Instead of spending the day with their families on summer vacation, German parliamentarians have been dragged back for a special session on Thursday in Berlin to debate whether to approve aid for troubled Spanish banks.
"Don't swim out too far," said President of the German Bundestag Norbert Lammert at the last session of parliament before the summer break on the evening of June 29.
Lammert was dropping a hint that lawmakers could well be called back for a special session as a result of the twists and turns of the eurozone crisis.
Plenty is happening this summer, too much, in fact, for German parliamentarians to wander to far from home shores.
The Spanish government is continuing talks with its European partners about aid for its troubled banks. Meanwhile, the troika - the European Commission, the International Monetary Fund and the European Central Bank - have their bags packed for a trip to Greece, where the group will review whether the country has met its targets to receive another tranche of aid. Their report is due out next week.

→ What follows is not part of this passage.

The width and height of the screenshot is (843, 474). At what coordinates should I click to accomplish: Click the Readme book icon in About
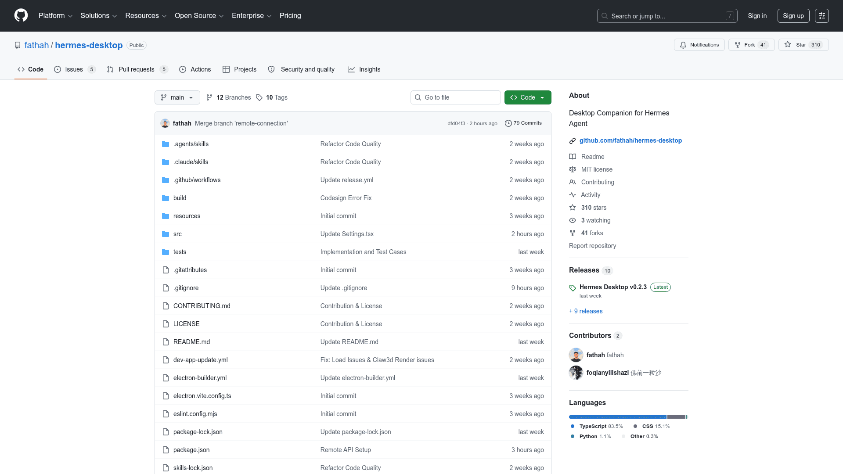coord(573,157)
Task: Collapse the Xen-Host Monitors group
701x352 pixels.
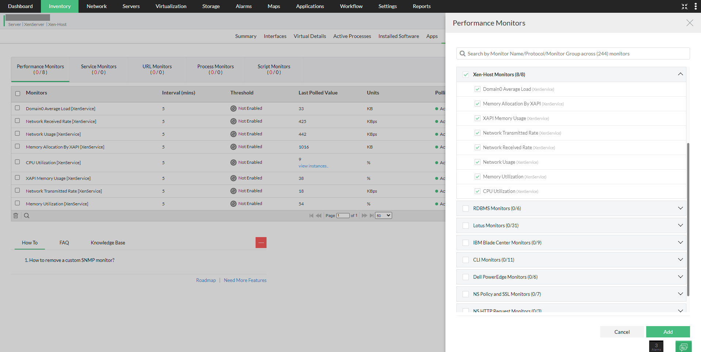Action: click(680, 74)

But already last week, German parliamentarians had received notification of a special session to debate aid for Spanish banks.
Most Bundestag members agree that aid is necessary to prevent key Spanish banks from bankruptcy. But not all of them: the left-wing fraction and some parliamentarians from the other parties oppose the move.
And many in the opposition have made it clear to Chancellor Angela Merkel that they are growing increasingly concerned about what comes after the bailouts.
Loss of trust
Since the financial crisis emerged in 2008, eurozone nations have been contributing to funds to help those members in financial trouble. As a result, some of them have lost the trust of capital markets, confronted with horrendously high interest rates to finance their debt. A European bailout fund was created to help these countries.
For the first time, ailing Spanish banks could be able to tap into rescue funds without having to make a trip to the country's federal treasury first. The provisional European Financial Stability Facility (EFSF) would come to the rescue, as the permanent European Stability Mechanism (ESM) has yet to kick in due to a German constitutional dispute.
Despite the direct payment, the Spanish state would be liable under the current rules for banks that nevertheless declare bankruptcy.
The opposition in Berlin, however, has grown sceptical about whether these rules will remain valid in the future. They're worried that regardless of whether governments plunge into debt to prop banks or assume liability for them, the risks in both cases will drive up interest rates for government bonds.
Determined to eliminate these risks, government leaders meeting at the recent European Union summit agreed that the ESM could be used to directly aid banks but only after the launch of a European banking regulator, which would fall under the wing of the European Central Bank.
It appears in the logic of this agreement that the ESM would be liable and thus also the countries that pay into the rescue fund. This is how Eurogroup head Jean-Claude Junker, EU Monetary Affairs Commissioner Olli Rehn and recently appointed ESM head Klaus Regling interpret the agreement as well.
That view, however, has drawn hefty criticism from the opposition.
If Angela Merkel intends to transform the rescue of states into a rescue of speculating banks, then she will have to do so with her own majority and against opposition from the Social Democratic Party," said party chief Sigmar Gabriel earlier in the week.
"Numerous opposition party members have called on Chancellor Merkel to clarify whether or not German tax payers would be forced to take responsibility for foreign banks. And even a member of her coalition government, Horst Seehofer, head of the Christian Social Union (CSU), voiced his concern.
In a television interview, Angela Merkel noted that no decision has been made which would assume liability for direct aid to banks. She said a first step is for the European Commission to make a recommendation for a European banking regulator. And in the end, she said, the Bundestag would take a vote.